Hornblower fought down his feelings. It would be easier to give way — ever so easy. But no, he would not. Could not. Yet Barbara was quite right about its being a wonderful thing. To be hostess to a European Congress, to help mould the future of the world — and then, on the other hand, Hornblower had no wish whatever to be a member, and an unimportant member at that, of the Wellesley clan. He had been captain of a ship too long. He did not like politics, not even politics on a European scale. He did not want to kiss the hands of Hungarian countesses, and exchange inanities with Russian grand dukes. That had been fun in the old days when his professional reputation hinged on some such success, as it had done. But he needed more of a motive than the mere maintenance of his reputation as a beau.
Quarrels in a carriage always seemed to reach a climax just as the drive ended. The carriage had halted and porters in the Wellington livery were opening the door before Hornblower had had time either to explain or make amends. As they walked into the Embassy Hornblower’s apprehensive side glances revealed that Barbara’s colour was high and her eyes dangerously bright. So they remained during the whole of the reception; Hornblower looked across the room at her whenever he could, and every time she was clearly in high spirits, or laughing with the groups in conversation with her, tapping with her fan. Was she flirting? The red coats and the blue coats, the black coats and the green coats, that assembled round her bent their shoulders in obvious deference to her. Every glance Hornblower took seemed to increase his resentment.
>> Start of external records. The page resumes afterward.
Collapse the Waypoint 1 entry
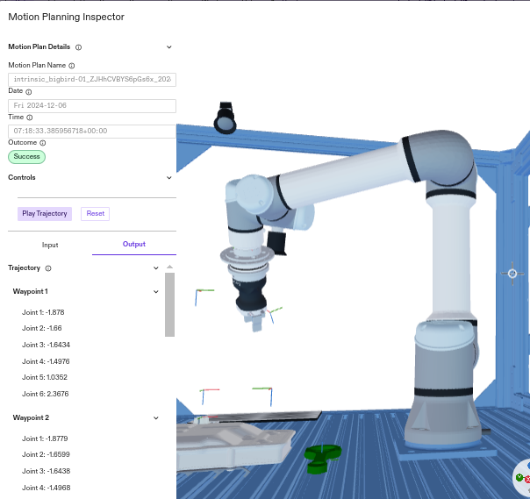pos(156,291)
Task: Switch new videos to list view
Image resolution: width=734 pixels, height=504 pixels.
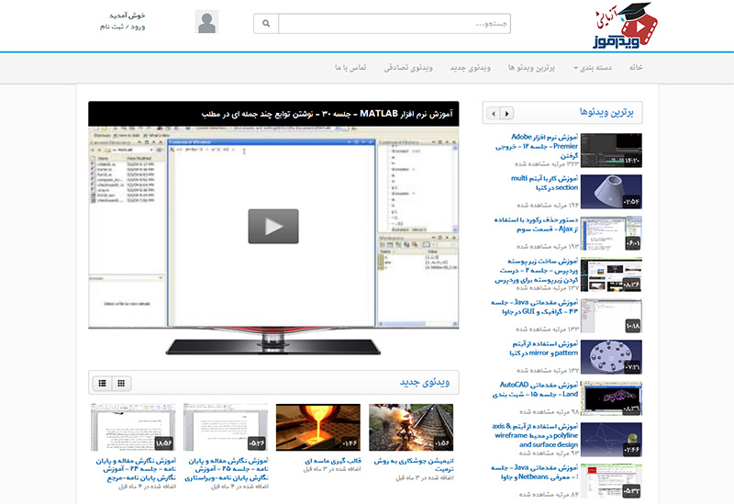Action: click(102, 383)
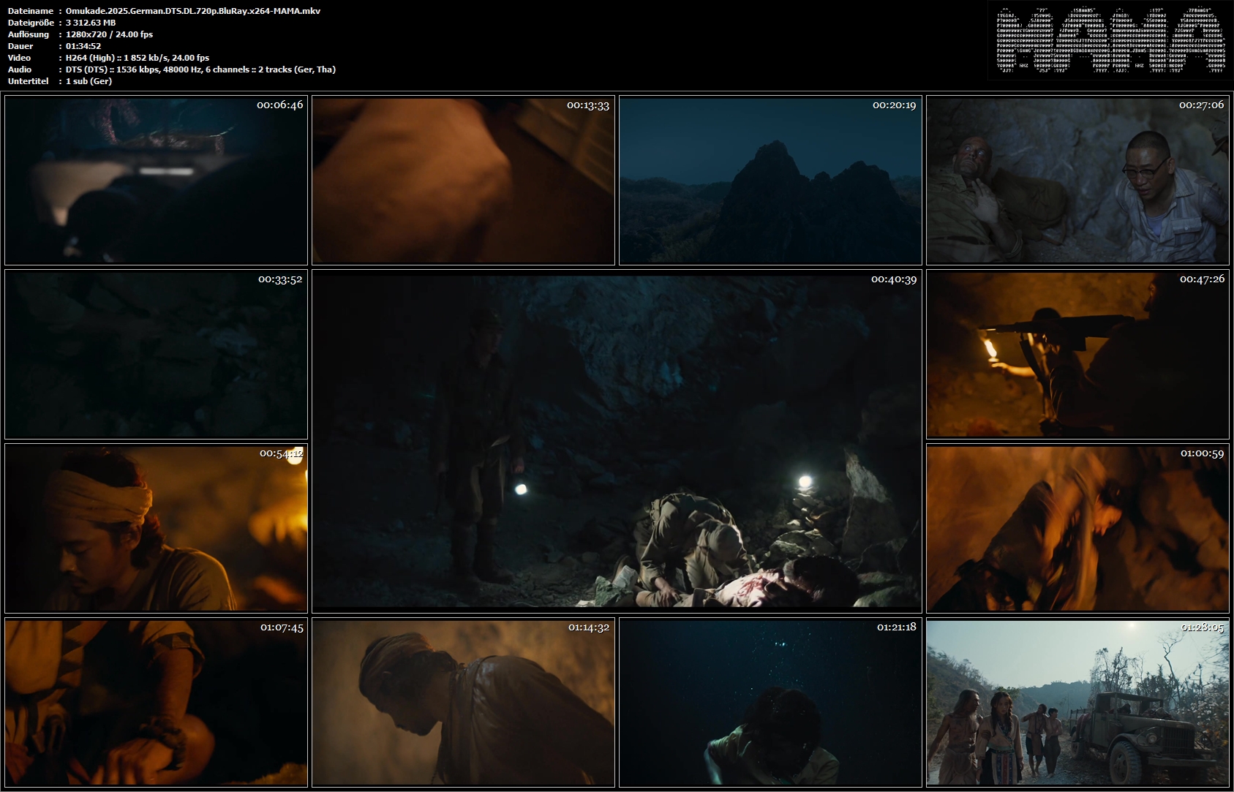The height and width of the screenshot is (792, 1234).
Task: Open the bowing man frame at 01:14:32
Action: pyautogui.click(x=463, y=702)
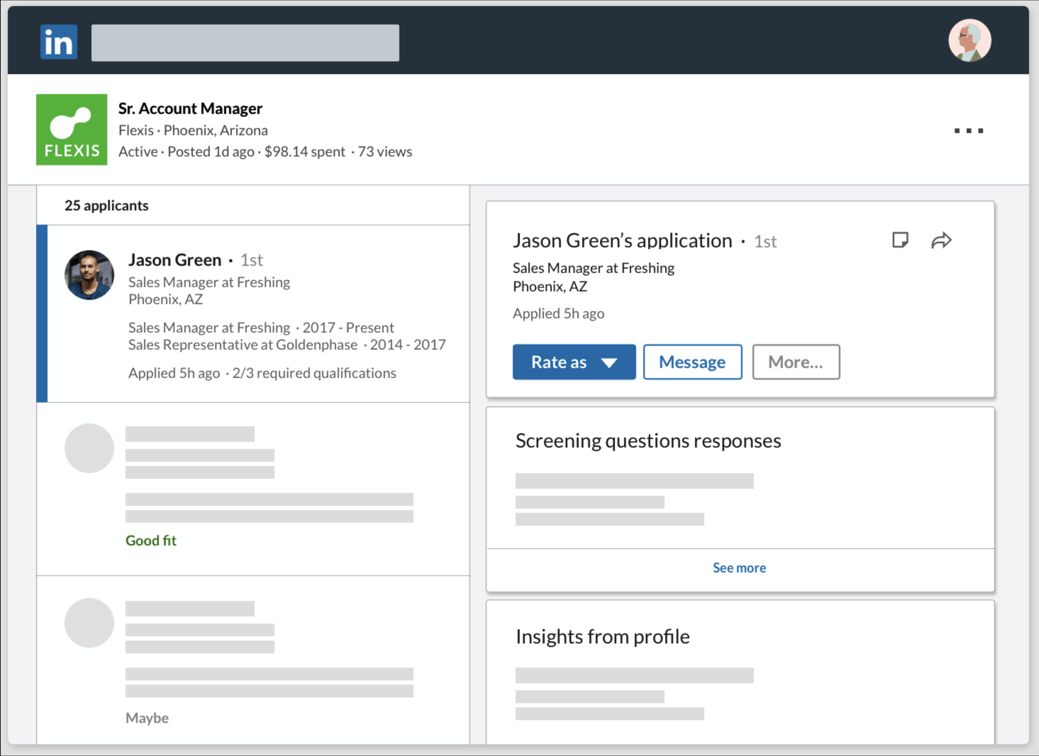The image size is (1039, 756).
Task: Click the Flexis company logo
Action: (x=71, y=129)
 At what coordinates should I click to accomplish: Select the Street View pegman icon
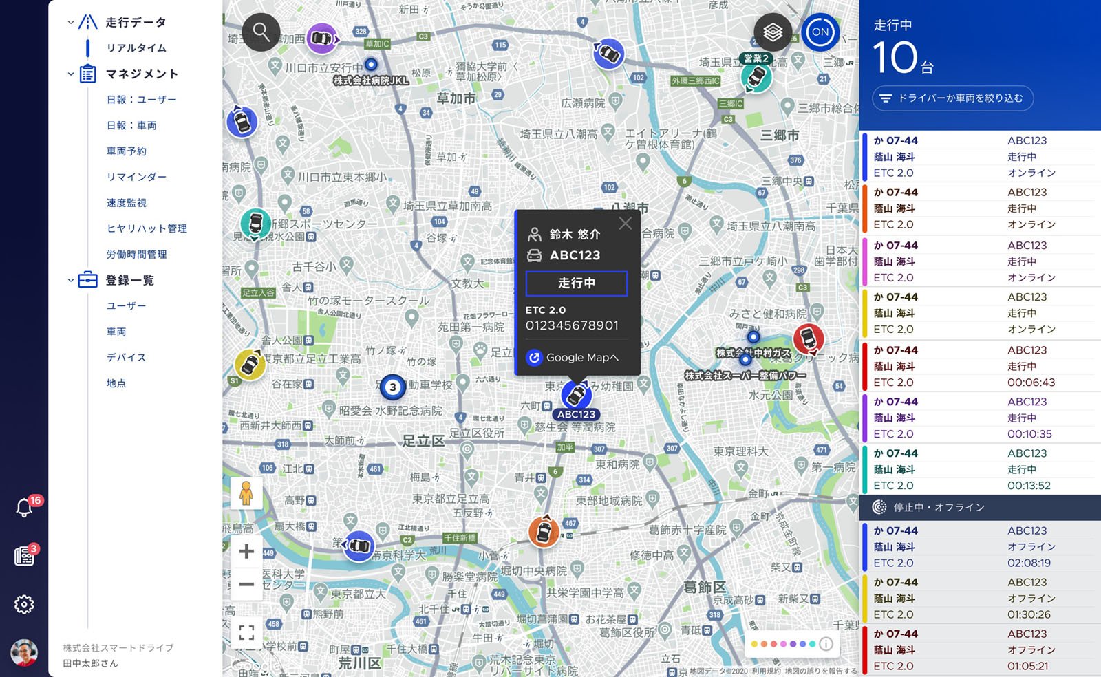click(247, 493)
But he fought it down, determined to make amends.
“You had better go to Vienna, dear,” he said, as they were once more in the carriage on their way to the Polignacs’. “Arthur needs you — it’s your duty.”
“And you?” Barbara’s tone was still chilly.
“You don’t need me. The skeleton at the feast, dear. I’ll go to Smallbridge.”
“That is very kind of you,” said Barbara. Proud as she was, she resented a little having to be beholden to anyone. To ask permission was bad enough; to receive grudging permission was dreadful.
Yet here they were at the Polignacs’.
“Milord and milady Hornblower,” roared the major-domo.
They paid their respects to the Prince, received their hosts’ and hostess’s greetings. What in the world — ? What — ? Hornblower’s head was spinning. His heart was pounding, and there was a roaring in his ears like when he had battled for his life in the waters of the Loire. The whole glittering room was seemingly banked in fog, save for a single face. Marie was looking at him across the room, a troubled smile on her lips. Marie! Horablower swept his hand over his face, forced himself to think clearly as he had sometimes had to do when exhausted in battle. Marie! Not so many months before his marriage to Barbara he had told Marie he loved her, and he had been on the verge of sincerity when he said it. And she had told him she loved him, and he had felt her tears on his face. Marie the tender, the devoted, the sincere. Marie, who had needed him, whose memory he had betrayed to marry Barbara.